Humans vs. our 3.7 million year old ancestor: Not so different after all?

Humans vs. our 3.7 million year old ancestor: Not so different after all?

I love my degree (Zoology), but if I had to choose a different degree which I think I would enjoy equally it would be Biological Anthropology, otherwise known as the physical development of the human species or more generally human evolution. I am not alone in my fascination for this subject. It is shared with many people from our own species, all trying to understand who, what, where and when we came from.  The modern technological revolution has resulted in a huge leap forward in genetics and computer simulation which has increased our knowledge in this area astronomically. This allows scientists to refine, and/or recreate previously used methods in a hope to increase the accuracy of their conclusions.

A paper recently published in the Journal of the Royal Society has used new methodology to show that the first known fully bipedal hominin footprints are 3.7 million years old – 1.8 million years older than previously thought. The research was carried out by scientists at the Universities of Liverpool, Manchester and Bournemouth. The footprints, (discovered in Laetoli, Africa) are much more similar to a modern human than expected. Using computer simulation the gait of these hominins can be recreated, and that too is very similar to modern humans.

The method of using footprints as a way to visualise the individual that left them is relatively new one but has revolutionised our understanding of early bipedalism in hominins. First, computer software creates a 3D image of the foot which left the footprint, which is then compared to modern human footprints. The software can also show where the most pressure is applied when making the print. This relates to the posture of the individual and so can also be useful in visualising the print maker. All this information is then brought together to identify the most likely printmaker based on what we already know about the morphology of past hominins. In this case the 3.7 million year old footprints were made by a member of Australopithecus afarensis. It was previously thought that A. afarensis used the side of its foot to walk but the pressure points identified show that was not the case. This research shows that A. afarensis actually used it’s big toe to push off from the ground, much like a modern human. Furthermore the early hominin had a much more upright posture than previously thought and had a gait very similar to modern day humans.

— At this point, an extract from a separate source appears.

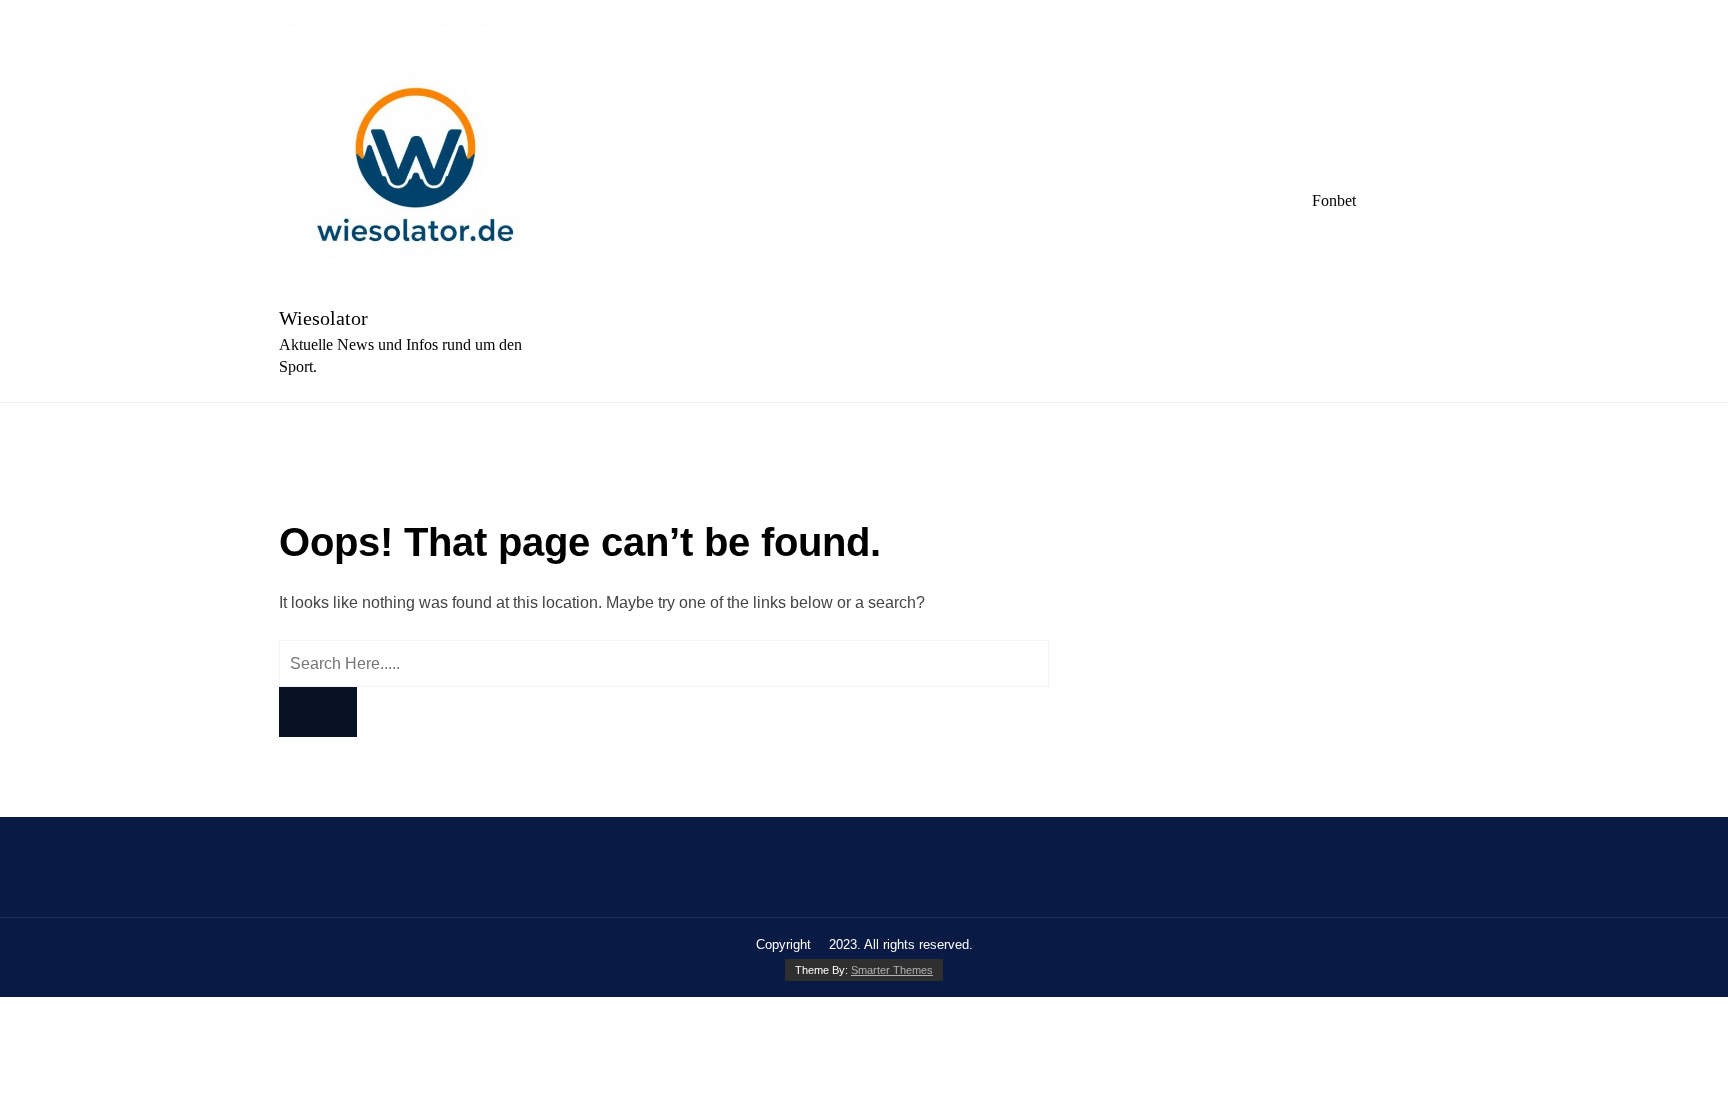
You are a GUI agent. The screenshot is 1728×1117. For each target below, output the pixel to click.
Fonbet (1334, 200)
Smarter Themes (892, 970)
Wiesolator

It is widely accepted that A. afarensis is a direct ancestor of the Homo lineage, and therefore a direct ancestor of modern humans too. As I discussed in my previous blog, research is been carried out to try and decipher what it is that makes humans unique. It was long thought the answer was our big brains, which resulted in our upright posture, which was our great advantage. However this research shows that at the time when the hominin lineage developed a big brain (2.4-1.5 million years ago), hominins had already been walking upright for at least 1.5 million years. As a result this quest to know what it is that makes us unique is still left wide open. What is clear is that modern humans have a passion to know things, in particular to know about ourselves and what we came from. The advances in technology are allowing us to take further conclusions from the evidence available to us and to learn from it. There is after all that old cliché: how can you know yourself without first knowing where you came from.